Trolleybuses are typically only used for public transportation within cities or campuses because they cannot travel outside these areas due to their reliance on trolley wires.


Here’s a list of some frequently asked questions about buses. You can find some amazing facts there.

What year did bus segregation start?

The bus segregation started the Montgomery bus boycott. The Montgomery bus boycott was a civil rights protest that lasted more than a year and affected the lives of thousands of black citizens.

What is a bus stop called in England?

A bus stop in England is called a bus station. The word “station” is used to describe the place where buses stop, whereas, in America, a bus stop is called a bus stop.

When did Rosa Parks say no?

Rosa Parks was a woman who made history. On December 1, 1955, she refused to give up her seat on a bus in Montgomery, Alabama—and she was arrested for it. Her act of defiance led to the Montgomery Bus Boycott, which lasted 381 days and helped launch the Civil Rights Movement.

When was the first bus made in America?

The first bus made in America was manufactured in the early 1900s. It was designed by Henry Ford and called the Quadricycle. The bus featured a four-cylinder engine, two seats, and no roof or windows.

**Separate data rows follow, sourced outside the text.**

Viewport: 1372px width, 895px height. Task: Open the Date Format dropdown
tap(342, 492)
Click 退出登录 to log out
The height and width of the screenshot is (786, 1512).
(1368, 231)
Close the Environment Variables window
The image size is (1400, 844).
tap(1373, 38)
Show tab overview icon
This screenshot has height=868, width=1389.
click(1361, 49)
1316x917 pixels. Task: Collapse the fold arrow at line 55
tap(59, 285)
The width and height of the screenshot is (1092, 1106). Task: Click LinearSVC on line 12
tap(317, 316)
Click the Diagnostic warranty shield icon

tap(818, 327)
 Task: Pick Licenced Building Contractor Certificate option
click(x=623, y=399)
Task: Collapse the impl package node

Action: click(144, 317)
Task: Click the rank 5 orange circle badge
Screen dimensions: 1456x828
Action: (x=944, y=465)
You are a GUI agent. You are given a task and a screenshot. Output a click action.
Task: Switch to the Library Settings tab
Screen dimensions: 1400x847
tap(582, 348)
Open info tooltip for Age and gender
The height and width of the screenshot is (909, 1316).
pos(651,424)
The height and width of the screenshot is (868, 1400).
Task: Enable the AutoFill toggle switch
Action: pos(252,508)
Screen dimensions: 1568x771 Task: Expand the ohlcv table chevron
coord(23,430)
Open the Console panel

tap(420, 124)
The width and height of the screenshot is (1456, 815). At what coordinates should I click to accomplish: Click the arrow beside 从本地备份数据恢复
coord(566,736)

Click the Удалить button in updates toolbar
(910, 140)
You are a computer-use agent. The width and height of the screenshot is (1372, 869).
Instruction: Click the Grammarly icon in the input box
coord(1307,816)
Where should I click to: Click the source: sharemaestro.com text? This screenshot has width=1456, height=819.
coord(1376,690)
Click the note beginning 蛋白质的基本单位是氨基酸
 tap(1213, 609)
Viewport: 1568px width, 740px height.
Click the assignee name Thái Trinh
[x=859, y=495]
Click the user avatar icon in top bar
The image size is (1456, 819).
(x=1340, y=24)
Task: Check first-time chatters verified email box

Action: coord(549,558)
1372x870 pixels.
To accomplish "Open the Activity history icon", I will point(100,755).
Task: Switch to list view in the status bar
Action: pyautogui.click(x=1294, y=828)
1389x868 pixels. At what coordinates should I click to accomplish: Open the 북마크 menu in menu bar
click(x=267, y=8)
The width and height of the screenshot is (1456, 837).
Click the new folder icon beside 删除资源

Why is a bus called a bus?

The word “bus” is derived from omnibus, which was first coined by French people to describe a large vehicle that would take people from one place to another.

When was public transport invented?

Public transport was invented in the 17th century when horse-drawn carriages were used to carry people and goods around London.


To wrap it up, in this article we have looked at the history of the bus and why, where and who invented the bus that has evolved over time.

It’s hard to imagine modern transportation without buses. But it wasn’t always so.

Before the invention of the bus, people traveled by horse-drawn carriage or on foot.